For 5% sampling: threshold = 0x0ccccccccccccccc

This is not OpenTelemetry's consistent probability sampling. OpenTelemetry samples based on trace IDs using a shared random seed — any node can independently make the same sampling decision for coordination-free distributed tracing. ATI's PRF uses secret keys per policy with the complete 256-bit PRF value embedded in L2 attestations, enabling third-party reproduction of every sampling decision.

Domain separation prevents cross-purpose collisions:

Prefix	Purpose
`prf:v1`	Pseudorandom function
`reqdig:v1`	Request digest commitment
`evid:v1`	Evidence commitment
`bearer:v1`	Heartbeat bearer token
`s3p:sampler:v1`	S3P random sampling

2.4 Co-Epoch Binding

Attestations are bound to the runtime state at the moment of execution through a multi-layer network isolation proof (NETATT):

Layer	Component	Hash Computation
1	Policy	SHA-256(canonical JSON egress policy, RFC 8785)
2	iptables	SHA-256(normalized dump: tables ordered raw/mangle/nat/filter)
3	eBPF	SHA-256(programs sorted by attach point, ELF section order)
4	CNI	SHA-256(RFC 8785 canonical JSON of CNI config)
5	SPKI Pins	Array of SHA-256(DER_SPKI), lexicographically sorted

Final: network_state_hash = SHA-256(CBOR_encode(NETATT))

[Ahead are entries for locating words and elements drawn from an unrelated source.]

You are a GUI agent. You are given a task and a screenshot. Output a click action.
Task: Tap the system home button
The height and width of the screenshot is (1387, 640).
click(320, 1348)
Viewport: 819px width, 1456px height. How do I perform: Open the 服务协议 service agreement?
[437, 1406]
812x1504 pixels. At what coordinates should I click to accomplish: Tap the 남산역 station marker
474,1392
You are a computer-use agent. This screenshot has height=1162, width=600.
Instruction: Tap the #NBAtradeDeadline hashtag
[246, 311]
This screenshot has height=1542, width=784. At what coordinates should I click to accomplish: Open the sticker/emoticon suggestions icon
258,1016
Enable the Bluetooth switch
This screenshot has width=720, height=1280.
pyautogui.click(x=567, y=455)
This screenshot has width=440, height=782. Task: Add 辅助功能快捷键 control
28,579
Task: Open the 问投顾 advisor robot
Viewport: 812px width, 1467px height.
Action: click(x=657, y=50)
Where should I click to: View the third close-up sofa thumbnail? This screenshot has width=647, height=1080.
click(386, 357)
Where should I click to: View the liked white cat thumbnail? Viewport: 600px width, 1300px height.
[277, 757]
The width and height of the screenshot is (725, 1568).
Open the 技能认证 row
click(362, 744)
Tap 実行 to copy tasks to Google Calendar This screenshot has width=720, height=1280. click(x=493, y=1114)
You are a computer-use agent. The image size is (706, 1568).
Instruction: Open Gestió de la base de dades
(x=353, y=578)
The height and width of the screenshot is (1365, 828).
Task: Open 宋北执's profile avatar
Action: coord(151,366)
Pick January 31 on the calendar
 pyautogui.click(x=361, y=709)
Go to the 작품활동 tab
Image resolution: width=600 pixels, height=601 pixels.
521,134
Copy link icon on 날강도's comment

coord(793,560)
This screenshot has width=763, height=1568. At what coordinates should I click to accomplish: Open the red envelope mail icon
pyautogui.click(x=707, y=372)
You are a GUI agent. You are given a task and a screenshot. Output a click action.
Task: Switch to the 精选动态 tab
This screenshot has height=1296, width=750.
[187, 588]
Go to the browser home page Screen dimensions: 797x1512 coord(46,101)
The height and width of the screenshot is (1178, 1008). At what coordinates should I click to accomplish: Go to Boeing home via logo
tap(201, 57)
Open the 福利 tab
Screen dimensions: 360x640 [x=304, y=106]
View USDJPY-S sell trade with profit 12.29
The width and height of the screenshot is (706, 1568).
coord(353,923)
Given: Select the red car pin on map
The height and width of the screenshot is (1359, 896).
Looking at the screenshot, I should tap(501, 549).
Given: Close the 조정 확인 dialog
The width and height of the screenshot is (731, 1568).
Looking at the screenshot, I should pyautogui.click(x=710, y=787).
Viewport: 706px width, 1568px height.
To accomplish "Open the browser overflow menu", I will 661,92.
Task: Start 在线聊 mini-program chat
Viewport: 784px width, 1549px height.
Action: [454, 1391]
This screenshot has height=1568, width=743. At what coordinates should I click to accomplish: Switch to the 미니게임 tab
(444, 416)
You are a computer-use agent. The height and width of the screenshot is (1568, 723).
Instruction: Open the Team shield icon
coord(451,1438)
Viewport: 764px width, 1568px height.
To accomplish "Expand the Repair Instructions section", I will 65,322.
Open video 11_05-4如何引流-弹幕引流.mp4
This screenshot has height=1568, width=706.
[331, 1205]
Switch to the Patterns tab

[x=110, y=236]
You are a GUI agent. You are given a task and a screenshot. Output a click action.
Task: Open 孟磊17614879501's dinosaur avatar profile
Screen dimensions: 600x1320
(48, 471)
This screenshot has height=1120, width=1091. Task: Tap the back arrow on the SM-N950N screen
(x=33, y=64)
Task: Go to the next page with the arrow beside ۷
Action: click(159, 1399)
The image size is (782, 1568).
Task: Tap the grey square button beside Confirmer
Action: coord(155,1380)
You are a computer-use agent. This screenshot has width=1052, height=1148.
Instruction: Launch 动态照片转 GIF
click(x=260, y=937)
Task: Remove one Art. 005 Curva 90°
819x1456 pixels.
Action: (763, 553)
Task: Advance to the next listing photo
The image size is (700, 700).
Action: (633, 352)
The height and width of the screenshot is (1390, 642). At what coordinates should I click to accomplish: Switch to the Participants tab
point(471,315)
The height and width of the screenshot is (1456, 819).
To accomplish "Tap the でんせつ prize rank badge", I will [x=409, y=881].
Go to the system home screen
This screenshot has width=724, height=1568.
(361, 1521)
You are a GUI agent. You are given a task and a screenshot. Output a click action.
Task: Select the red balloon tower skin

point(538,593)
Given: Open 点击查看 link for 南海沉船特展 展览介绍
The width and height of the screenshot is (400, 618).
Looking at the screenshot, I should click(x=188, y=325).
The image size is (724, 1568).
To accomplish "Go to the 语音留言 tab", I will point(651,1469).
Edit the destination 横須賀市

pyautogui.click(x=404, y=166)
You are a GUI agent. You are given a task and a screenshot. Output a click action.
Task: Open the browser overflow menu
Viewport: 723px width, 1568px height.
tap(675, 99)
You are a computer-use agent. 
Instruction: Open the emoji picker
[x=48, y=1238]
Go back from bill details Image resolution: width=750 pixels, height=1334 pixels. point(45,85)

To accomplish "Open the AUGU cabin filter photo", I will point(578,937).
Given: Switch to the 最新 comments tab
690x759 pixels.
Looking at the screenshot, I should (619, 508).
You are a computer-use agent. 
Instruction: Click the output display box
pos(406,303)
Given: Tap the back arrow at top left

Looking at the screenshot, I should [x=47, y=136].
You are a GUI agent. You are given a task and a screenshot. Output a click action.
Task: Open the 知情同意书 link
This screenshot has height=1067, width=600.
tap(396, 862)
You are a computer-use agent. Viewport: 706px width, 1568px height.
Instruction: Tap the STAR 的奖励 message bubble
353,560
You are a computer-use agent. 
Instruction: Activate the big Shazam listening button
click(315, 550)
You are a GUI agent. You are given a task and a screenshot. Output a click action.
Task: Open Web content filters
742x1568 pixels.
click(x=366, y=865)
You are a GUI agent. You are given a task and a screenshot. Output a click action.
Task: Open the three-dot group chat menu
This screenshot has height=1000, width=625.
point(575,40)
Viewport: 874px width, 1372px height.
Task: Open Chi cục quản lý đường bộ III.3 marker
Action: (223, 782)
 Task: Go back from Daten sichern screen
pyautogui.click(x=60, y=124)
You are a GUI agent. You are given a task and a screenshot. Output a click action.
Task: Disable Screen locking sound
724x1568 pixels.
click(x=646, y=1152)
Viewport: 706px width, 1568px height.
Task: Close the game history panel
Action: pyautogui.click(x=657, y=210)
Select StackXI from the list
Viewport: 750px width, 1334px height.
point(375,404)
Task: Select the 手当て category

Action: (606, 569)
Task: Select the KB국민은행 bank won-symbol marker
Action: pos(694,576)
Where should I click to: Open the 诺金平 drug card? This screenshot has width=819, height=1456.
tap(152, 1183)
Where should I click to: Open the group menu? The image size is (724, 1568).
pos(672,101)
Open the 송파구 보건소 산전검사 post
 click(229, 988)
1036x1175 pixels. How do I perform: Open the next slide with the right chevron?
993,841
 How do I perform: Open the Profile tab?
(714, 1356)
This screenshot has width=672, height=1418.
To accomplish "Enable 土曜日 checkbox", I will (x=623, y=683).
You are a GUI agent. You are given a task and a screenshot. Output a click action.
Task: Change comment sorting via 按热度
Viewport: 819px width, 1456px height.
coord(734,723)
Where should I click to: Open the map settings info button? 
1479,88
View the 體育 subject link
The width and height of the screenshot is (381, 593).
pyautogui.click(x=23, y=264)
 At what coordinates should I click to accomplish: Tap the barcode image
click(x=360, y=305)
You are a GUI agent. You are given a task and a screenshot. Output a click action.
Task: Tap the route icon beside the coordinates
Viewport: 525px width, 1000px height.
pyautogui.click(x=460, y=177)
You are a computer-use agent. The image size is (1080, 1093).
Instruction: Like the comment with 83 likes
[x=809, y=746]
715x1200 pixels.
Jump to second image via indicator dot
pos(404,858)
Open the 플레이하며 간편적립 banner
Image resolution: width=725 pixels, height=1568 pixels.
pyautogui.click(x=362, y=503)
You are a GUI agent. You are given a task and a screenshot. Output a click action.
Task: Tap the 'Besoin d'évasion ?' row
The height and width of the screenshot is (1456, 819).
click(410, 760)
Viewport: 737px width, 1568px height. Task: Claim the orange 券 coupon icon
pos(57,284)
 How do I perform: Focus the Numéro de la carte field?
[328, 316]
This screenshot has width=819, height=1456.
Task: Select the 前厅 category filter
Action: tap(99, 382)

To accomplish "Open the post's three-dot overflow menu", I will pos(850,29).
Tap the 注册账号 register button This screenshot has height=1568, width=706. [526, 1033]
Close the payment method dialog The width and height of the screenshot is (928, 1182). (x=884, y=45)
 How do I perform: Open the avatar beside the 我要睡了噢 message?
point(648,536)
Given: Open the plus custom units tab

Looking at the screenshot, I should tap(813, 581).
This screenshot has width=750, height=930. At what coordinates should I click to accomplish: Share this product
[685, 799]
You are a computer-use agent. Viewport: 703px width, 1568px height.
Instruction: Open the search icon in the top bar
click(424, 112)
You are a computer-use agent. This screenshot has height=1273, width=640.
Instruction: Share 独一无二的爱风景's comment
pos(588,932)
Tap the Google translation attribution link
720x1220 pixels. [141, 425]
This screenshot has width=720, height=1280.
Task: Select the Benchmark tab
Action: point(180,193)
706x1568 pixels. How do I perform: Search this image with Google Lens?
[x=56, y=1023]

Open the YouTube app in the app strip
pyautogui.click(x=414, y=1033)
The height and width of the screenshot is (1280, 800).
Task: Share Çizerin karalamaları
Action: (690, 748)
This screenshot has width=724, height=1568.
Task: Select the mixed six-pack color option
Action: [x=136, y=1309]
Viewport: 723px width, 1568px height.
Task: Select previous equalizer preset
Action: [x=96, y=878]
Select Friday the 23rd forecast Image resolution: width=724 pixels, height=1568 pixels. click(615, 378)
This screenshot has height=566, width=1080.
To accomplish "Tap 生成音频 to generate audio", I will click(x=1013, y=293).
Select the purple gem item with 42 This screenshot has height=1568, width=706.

The receipt service requires co-epoch NETATT for every receipt. A sidecar cannot claim attestations were made during an epoch unless it registered its binary hash and network state during that epoch. This prevents:

Replay attacks — Old attestations cannot be resubmitted
Configuration drift — Binary or network changes without detection
Substitution attacks — One sidecar cannot impersonate another

2.5 The Closed Schema Guarantee

The receipt service API enforces additionalProperties: false at every level:

{
  "type": "object",
  "properties": {
    "attestation_hash": { "type": "string", "pattern": "^[a-f0-9]{64}$" },
    "heartbeat_epoch": { "type": "integer", "minimum": 0 }
  },
  "required": ["attestation_hash", "heartbeat_epoch"],
  "additionalProperties": false
}

Any request containing fields not in this schema receives ERR_SCHEMA_UNKNOWN_FIELD. This is not a policy decision — it is a structural guarantee. The receipt service cannot receive evidence content because there is no field in the schema to put it.

3. Statistical Safety Signal Protocol (S3P)

At scale (10⁹ requests/day), deterministic 5-15% sampling remains expensive. S3P reduces inspection to 0.1-1% while preserving actuarial rigor through exact binomial confidence bounds and cryptographically auditable random selection.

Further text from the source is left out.